----- EXTRACTED INFORMATION -----
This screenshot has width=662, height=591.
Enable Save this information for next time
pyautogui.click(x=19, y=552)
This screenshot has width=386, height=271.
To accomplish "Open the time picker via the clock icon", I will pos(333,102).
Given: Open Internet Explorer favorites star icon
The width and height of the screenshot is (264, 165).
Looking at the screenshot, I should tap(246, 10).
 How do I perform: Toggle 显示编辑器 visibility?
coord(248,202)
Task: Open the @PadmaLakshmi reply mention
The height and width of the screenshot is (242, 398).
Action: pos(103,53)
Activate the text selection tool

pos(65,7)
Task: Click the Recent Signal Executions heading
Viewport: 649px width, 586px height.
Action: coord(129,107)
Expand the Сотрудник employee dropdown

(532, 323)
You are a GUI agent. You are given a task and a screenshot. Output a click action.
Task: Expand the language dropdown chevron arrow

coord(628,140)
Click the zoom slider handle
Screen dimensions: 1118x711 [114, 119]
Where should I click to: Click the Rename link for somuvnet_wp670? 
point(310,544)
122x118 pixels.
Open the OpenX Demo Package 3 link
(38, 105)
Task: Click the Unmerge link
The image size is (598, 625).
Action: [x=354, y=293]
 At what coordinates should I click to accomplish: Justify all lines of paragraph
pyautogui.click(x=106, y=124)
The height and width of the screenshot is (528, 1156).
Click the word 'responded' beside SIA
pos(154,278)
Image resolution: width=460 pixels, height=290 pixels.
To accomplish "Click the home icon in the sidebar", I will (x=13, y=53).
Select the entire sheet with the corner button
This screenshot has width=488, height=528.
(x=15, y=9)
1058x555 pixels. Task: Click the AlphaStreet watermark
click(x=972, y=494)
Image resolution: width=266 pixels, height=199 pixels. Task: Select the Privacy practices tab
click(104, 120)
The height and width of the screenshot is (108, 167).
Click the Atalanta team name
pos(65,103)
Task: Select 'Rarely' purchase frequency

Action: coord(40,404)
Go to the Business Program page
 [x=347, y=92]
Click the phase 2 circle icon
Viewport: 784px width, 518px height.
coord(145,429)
-----
*YOUR INSTRUCTIONS*
Extract the data in full. Keep it word for word.

*ANSWER*
This screenshot has width=662, height=591.
Enable Save this information for next time
pyautogui.click(x=19, y=552)
This screenshot has width=386, height=271.
To accomplish "Open the time picker via the clock icon", I will pos(333,102).
Given: Open Internet Explorer favorites star icon
The width and height of the screenshot is (264, 165).
Looking at the screenshot, I should tap(246, 10).
 How do I perform: Toggle 显示编辑器 visibility?
coord(248,202)
Task: Open the @PadmaLakshmi reply mention
The height and width of the screenshot is (242, 398).
Action: pos(103,53)
Activate the text selection tool

pos(65,7)
Task: Click the Recent Signal Executions heading
Viewport: 649px width, 586px height.
Action: coord(129,107)
Expand the Сотрудник employee dropdown

(532, 323)
You are a GUI agent. You are given a task and a screenshot. Output a click action.
Task: Expand the language dropdown chevron arrow

coord(628,140)
Click the zoom slider handle
Screen dimensions: 1118x711 [114, 119]
Where should I click to: Click the Rename link for somuvnet_wp670? 
point(310,544)
122x118 pixels.
Open the OpenX Demo Package 3 link
(38, 105)
Task: Click the Unmerge link
The image size is (598, 625).
Action: [x=354, y=293]
 At what coordinates should I click to accomplish: Justify all lines of paragraph
pyautogui.click(x=106, y=124)
The height and width of the screenshot is (528, 1156).
Click the word 'responded' beside SIA
pos(154,278)
Image resolution: width=460 pixels, height=290 pixels.
To accomplish "Click the home icon in the sidebar", I will (x=13, y=53).
Select the entire sheet with the corner button
This screenshot has width=488, height=528.
(x=15, y=9)
1058x555 pixels. Task: Click the AlphaStreet watermark
click(x=972, y=494)
Image resolution: width=266 pixels, height=199 pixels. Task: Select the Privacy practices tab
click(104, 120)
The height and width of the screenshot is (108, 167).
Click the Atalanta team name
pos(65,103)
Task: Select 'Rarely' purchase frequency

Action: coord(40,404)
Go to the Business Program page
 [x=347, y=92]
Click the phase 2 circle icon
Viewport: 784px width, 518px height.
coord(145,429)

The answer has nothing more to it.